What to do:
Would you please transcribe, exactly as written, the lines of the entries below starting at the one that holds "Naomi Hasson (67, 1489)" and ending at the one that holds "Inicie sesión y", both included?
--------------------------------
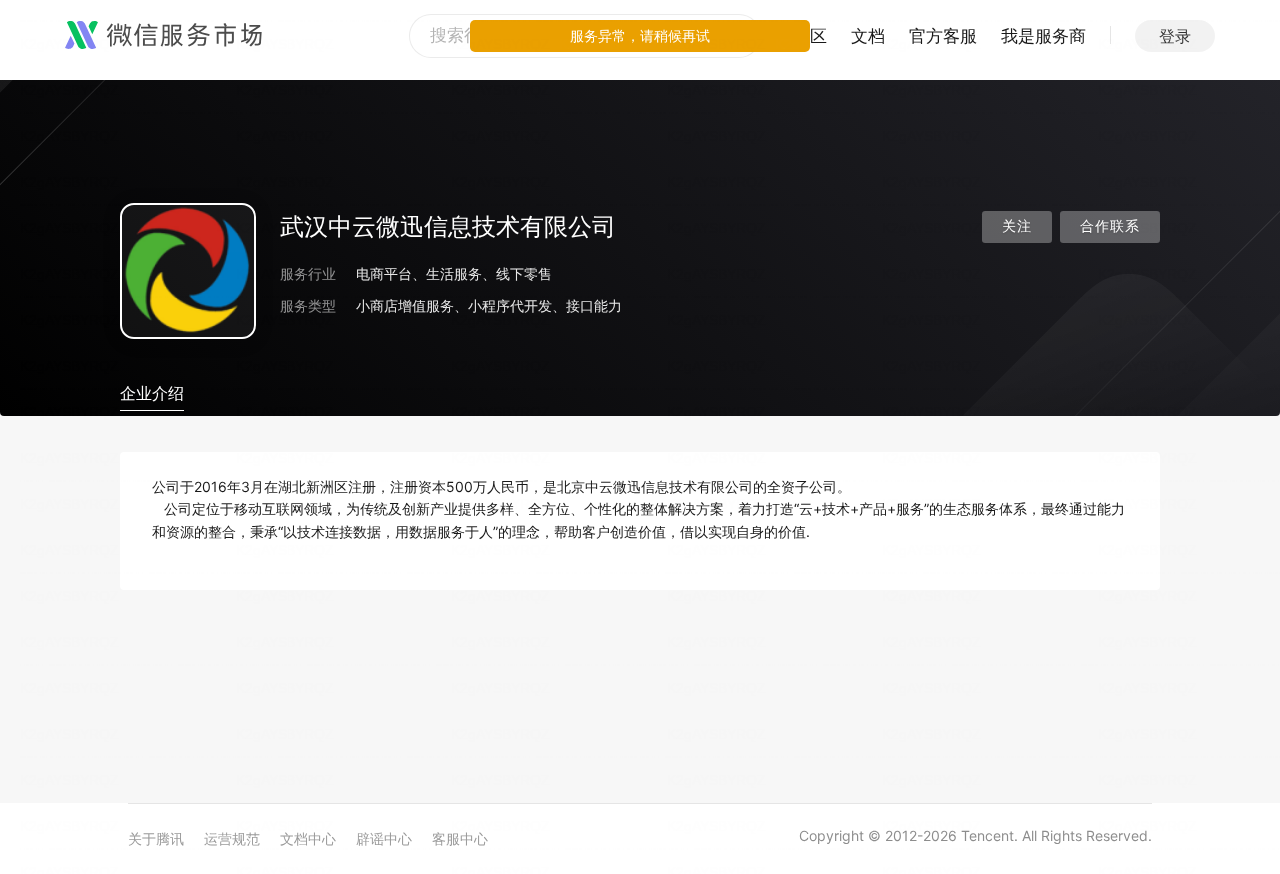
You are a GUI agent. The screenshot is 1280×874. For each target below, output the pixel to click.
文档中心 (308, 838)
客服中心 (460, 838)
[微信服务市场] (163, 36)
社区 (810, 36)
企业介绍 (152, 393)
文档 (868, 36)
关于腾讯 (156, 838)
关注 (1017, 226)
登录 (1175, 36)
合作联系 (1110, 226)
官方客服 (943, 36)
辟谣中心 (384, 838)
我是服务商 (1043, 36)
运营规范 (232, 838)
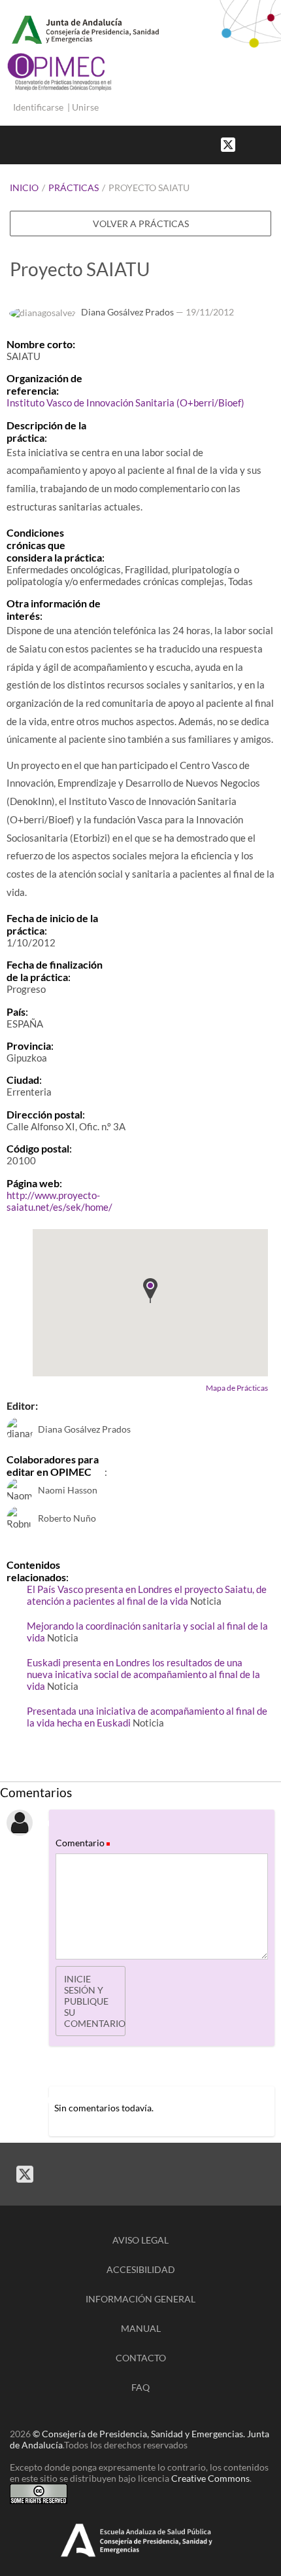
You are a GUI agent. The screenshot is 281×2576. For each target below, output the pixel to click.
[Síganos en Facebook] (248, 143)
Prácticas (73, 187)
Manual (141, 2328)
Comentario (82, 1842)
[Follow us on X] (228, 143)
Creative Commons (210, 2478)
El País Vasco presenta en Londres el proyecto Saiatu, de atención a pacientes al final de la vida (147, 1595)
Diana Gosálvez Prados (127, 311)
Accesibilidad (141, 2269)
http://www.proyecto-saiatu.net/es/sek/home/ (59, 1201)
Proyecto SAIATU (149, 187)
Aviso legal (140, 2239)
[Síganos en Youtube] (261, 143)
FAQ (140, 2387)
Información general (140, 2298)
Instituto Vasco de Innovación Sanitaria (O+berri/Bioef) (125, 402)
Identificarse (38, 107)
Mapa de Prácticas (237, 1388)
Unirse (85, 107)
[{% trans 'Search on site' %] (274, 143)
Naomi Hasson (67, 1489)
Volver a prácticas (141, 223)
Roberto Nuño (67, 1518)
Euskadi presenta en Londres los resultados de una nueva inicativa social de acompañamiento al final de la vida (143, 1674)
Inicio (24, 187)
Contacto (141, 2357)
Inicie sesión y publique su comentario (94, 2001)
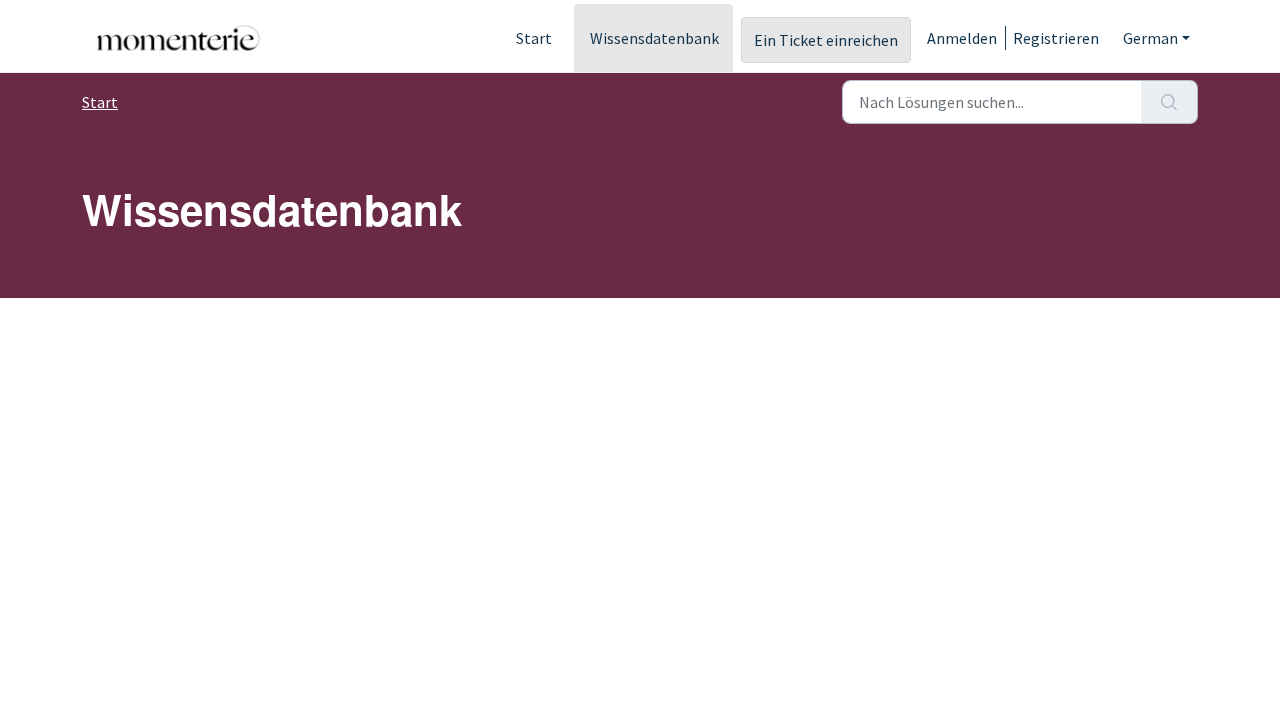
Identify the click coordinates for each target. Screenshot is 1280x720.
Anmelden (962, 38)
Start (534, 38)
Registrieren (1056, 38)
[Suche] (1169, 102)
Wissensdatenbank (654, 38)
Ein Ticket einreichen (826, 40)
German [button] (1150, 38)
--------------------------------
Task answer:
Naomi Hasson (67, 1489)
Volver a prácticas (141, 223)
Roberto Nuño (67, 1518)
Euskadi presenta en Londres los resultados de una nueva inicativa social de acompañamiento al final de la vida (143, 1674)
Inicio (24, 187)
Contacto (141, 2357)
Inicie sesión y publique su comentario (94, 2001)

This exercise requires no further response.